__ABOUT THIS TASK__. Give back every line of the data, transcribed exactly.
=== EXERCISE MATERIALS ===
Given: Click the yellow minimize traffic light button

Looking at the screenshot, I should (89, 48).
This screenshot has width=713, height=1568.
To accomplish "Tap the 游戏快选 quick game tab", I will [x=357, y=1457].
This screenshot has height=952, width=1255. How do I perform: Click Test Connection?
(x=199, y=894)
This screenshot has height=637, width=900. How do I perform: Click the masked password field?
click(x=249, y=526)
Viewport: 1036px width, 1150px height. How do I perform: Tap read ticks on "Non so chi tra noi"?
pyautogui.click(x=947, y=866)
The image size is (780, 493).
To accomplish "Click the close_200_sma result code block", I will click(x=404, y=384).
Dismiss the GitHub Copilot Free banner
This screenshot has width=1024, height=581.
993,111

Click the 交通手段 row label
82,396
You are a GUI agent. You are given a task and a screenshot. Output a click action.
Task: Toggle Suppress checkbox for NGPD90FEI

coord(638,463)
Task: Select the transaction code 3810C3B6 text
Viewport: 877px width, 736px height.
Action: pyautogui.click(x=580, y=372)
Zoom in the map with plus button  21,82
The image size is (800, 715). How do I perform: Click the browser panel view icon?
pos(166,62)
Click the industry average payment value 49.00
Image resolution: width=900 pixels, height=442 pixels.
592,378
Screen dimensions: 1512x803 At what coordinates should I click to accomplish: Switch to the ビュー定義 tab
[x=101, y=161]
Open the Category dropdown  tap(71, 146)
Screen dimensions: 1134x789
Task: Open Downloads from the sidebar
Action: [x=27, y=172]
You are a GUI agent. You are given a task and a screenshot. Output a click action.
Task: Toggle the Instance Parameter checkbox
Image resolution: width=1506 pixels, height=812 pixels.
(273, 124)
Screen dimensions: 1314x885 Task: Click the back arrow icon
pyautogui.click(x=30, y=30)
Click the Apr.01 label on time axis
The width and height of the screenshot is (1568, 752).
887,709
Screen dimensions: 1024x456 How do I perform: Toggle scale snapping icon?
===
__TASK RESPONSE__.
Given: Click the yellow minimize traffic light button

Looking at the screenshot, I should (89, 48).
This screenshot has width=713, height=1568.
To accomplish "Tap the 游戏快选 quick game tab", I will [x=357, y=1457].
This screenshot has height=952, width=1255. How do I perform: Click Test Connection?
(x=199, y=894)
This screenshot has height=637, width=900. How do I perform: Click the masked password field?
click(x=249, y=526)
Viewport: 1036px width, 1150px height. How do I perform: Tap read ticks on "Non so chi tra noi"?
pyautogui.click(x=947, y=866)
The image size is (780, 493).
To accomplish "Click the close_200_sma result code block", I will click(x=404, y=384).
Dismiss the GitHub Copilot Free banner
This screenshot has width=1024, height=581.
993,111

Click the 交通手段 row label
82,396
You are a GUI agent. You are given a task and a screenshot. Output a click action.
Task: Toggle Suppress checkbox for NGPD90FEI

coord(638,463)
Task: Select the transaction code 3810C3B6 text
Viewport: 877px width, 736px height.
Action: pyautogui.click(x=580, y=372)
Zoom in the map with plus button  21,82
The image size is (800, 715). How do I perform: Click the browser panel view icon?
pos(166,62)
Click the industry average payment value 49.00
Image resolution: width=900 pixels, height=442 pixels.
592,378
Screen dimensions: 1512x803 At what coordinates should I click to accomplish: Switch to the ビュー定義 tab
[x=101, y=161]
Open the Category dropdown  tap(71, 146)
Screen dimensions: 1134x789
Task: Open Downloads from the sidebar
Action: [x=27, y=172]
You are a GUI agent. You are given a task and a screenshot. Output a click action.
Task: Toggle the Instance Parameter checkbox
Image resolution: width=1506 pixels, height=812 pixels.
(273, 124)
Screen dimensions: 1314x885 Task: Click the back arrow icon
pyautogui.click(x=30, y=30)
Click the Apr.01 label on time axis
The width and height of the screenshot is (1568, 752).
887,709
Screen dimensions: 1024x456 How do I perform: Toggle scale snapping icon?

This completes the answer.